[Data listing]
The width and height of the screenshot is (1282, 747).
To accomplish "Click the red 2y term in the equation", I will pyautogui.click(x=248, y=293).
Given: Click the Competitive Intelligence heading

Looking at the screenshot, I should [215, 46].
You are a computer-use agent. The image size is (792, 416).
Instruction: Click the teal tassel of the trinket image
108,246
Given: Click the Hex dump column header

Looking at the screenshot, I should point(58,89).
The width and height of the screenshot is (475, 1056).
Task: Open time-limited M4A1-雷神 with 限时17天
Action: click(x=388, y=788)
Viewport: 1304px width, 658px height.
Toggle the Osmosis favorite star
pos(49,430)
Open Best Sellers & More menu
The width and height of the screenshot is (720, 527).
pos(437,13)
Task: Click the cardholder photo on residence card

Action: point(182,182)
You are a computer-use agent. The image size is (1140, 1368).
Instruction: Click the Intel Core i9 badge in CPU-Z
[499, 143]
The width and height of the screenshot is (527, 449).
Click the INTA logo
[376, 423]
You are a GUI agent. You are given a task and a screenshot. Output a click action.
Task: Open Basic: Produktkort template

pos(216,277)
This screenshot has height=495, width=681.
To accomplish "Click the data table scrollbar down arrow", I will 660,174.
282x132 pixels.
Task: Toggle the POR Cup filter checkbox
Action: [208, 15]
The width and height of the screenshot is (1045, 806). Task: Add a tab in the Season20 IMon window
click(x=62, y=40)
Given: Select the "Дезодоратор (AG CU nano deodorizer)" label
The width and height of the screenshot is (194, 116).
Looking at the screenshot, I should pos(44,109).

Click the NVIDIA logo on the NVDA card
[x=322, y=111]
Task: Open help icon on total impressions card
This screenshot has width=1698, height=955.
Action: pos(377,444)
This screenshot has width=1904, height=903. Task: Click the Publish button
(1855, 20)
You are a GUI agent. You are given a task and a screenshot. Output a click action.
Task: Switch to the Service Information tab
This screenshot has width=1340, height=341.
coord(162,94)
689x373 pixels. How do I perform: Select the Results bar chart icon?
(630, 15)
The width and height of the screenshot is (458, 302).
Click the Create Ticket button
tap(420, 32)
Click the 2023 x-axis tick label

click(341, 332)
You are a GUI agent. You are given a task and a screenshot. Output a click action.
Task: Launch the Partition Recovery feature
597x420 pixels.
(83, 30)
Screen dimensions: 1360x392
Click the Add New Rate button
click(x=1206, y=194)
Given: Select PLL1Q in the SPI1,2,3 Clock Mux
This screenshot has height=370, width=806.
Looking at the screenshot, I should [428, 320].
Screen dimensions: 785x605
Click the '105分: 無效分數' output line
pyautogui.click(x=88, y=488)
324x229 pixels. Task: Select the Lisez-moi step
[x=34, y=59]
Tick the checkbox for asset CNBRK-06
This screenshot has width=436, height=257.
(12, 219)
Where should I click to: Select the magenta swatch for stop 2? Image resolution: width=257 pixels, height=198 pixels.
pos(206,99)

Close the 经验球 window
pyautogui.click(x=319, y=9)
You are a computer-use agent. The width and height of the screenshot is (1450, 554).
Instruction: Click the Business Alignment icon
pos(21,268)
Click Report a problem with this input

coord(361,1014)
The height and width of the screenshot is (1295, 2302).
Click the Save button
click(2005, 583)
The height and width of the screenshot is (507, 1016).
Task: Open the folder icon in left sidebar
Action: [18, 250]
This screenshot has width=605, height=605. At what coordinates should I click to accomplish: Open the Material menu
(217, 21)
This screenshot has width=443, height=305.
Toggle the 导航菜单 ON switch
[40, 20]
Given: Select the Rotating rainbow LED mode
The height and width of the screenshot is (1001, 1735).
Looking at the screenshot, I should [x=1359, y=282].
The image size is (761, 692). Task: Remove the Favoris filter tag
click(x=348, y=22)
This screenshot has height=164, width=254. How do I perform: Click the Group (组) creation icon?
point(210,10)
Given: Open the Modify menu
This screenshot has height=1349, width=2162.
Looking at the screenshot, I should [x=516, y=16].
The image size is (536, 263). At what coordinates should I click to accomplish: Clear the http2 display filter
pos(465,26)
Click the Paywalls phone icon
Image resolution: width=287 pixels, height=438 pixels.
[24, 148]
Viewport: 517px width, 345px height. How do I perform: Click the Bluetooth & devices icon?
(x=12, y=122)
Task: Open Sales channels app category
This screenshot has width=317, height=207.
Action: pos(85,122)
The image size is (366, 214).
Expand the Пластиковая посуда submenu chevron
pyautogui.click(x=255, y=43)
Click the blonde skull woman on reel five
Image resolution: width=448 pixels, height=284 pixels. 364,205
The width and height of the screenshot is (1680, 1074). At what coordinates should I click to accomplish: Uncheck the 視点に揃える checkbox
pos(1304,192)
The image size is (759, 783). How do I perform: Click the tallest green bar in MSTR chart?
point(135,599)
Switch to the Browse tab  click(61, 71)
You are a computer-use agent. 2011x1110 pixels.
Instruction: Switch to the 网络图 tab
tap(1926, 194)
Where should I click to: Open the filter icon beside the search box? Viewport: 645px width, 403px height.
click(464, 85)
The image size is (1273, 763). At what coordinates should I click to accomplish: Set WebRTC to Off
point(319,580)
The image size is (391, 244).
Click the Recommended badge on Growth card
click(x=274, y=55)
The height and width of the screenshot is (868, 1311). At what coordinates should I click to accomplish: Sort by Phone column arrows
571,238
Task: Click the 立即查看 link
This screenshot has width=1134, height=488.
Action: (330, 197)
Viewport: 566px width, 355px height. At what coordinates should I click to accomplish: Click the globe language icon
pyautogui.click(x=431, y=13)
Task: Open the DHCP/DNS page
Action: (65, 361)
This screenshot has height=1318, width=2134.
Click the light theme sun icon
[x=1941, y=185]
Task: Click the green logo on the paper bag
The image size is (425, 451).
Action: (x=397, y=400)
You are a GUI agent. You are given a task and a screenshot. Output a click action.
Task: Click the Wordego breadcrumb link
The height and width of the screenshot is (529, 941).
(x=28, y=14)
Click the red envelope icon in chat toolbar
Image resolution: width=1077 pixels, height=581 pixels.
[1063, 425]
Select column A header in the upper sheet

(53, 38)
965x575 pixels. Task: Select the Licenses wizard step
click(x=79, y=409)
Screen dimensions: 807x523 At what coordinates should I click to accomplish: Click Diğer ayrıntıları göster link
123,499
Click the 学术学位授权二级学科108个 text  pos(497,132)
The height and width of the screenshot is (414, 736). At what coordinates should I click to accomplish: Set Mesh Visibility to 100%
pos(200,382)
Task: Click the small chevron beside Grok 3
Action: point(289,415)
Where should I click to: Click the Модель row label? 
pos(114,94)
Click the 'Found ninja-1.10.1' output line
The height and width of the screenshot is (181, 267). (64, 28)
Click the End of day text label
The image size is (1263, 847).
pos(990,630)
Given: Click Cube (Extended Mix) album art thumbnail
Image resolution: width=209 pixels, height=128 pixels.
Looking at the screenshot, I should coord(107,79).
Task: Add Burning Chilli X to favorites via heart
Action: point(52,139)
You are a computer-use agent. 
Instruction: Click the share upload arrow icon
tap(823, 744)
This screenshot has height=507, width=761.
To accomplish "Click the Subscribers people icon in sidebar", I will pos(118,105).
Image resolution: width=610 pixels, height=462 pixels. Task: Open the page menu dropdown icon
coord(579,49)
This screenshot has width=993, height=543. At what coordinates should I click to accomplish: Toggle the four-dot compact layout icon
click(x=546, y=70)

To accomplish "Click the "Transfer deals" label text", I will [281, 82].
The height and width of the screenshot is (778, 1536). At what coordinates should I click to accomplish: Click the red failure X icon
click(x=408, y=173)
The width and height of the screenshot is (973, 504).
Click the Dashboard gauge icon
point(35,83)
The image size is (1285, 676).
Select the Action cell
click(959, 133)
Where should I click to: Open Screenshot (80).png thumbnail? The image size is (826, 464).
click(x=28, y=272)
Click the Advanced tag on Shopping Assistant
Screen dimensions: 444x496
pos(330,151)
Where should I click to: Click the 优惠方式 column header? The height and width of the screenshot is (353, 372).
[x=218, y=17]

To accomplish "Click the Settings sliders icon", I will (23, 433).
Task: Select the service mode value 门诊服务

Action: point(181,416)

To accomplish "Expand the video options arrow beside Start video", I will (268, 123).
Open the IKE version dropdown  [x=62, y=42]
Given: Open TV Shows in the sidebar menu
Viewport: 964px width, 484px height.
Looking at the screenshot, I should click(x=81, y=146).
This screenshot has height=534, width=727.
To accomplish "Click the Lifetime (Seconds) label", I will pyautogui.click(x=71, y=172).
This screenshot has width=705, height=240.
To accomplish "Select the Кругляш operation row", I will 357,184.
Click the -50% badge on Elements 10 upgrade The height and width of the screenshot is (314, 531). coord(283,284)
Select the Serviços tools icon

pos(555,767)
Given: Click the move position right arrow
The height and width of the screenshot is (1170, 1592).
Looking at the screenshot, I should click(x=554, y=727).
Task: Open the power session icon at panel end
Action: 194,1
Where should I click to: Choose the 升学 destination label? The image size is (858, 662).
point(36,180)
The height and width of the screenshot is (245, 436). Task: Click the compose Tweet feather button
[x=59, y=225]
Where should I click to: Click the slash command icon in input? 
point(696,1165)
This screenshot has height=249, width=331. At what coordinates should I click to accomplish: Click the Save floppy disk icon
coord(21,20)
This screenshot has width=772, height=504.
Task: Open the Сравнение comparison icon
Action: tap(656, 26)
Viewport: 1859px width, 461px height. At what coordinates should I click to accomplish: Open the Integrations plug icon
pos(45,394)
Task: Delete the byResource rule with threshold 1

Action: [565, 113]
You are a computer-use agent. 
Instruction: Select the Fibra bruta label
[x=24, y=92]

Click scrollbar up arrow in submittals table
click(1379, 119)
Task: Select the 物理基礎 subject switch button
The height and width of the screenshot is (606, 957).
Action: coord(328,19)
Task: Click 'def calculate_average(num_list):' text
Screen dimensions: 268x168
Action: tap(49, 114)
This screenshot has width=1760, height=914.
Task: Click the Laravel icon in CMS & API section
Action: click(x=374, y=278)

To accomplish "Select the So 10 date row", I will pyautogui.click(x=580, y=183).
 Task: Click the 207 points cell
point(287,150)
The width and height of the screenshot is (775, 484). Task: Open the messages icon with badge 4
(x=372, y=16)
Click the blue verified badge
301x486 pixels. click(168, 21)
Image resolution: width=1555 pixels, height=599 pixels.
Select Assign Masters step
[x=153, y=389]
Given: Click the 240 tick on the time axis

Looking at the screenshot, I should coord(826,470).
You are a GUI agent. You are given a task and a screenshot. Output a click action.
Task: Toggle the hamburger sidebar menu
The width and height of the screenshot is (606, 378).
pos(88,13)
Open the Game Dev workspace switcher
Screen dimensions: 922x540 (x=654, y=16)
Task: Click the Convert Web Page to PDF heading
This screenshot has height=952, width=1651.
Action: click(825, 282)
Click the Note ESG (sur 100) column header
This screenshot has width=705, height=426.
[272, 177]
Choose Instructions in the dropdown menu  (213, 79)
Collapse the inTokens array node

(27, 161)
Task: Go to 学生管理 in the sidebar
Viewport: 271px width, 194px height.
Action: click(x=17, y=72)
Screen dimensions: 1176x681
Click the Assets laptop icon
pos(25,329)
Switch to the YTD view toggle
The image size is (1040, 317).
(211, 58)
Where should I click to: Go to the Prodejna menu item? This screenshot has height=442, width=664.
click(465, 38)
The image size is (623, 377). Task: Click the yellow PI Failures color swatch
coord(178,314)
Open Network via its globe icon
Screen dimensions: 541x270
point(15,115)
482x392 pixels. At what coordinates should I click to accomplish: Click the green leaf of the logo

_Set task_
List every line of the material above that contains the word "badge", copying each one in full.

_Result_
Instruction: Click the Intel Core i9 badge in CPU-Z
Click the Recommended badge on Growth card
Click the -50% badge on Elements 10 upgrade The height and width of the screenshot is (314, 531). coord(283,284)
The width and height of the screenshot is (775, 484). Task: Open the messages icon with badge 4
Click the blue verified badge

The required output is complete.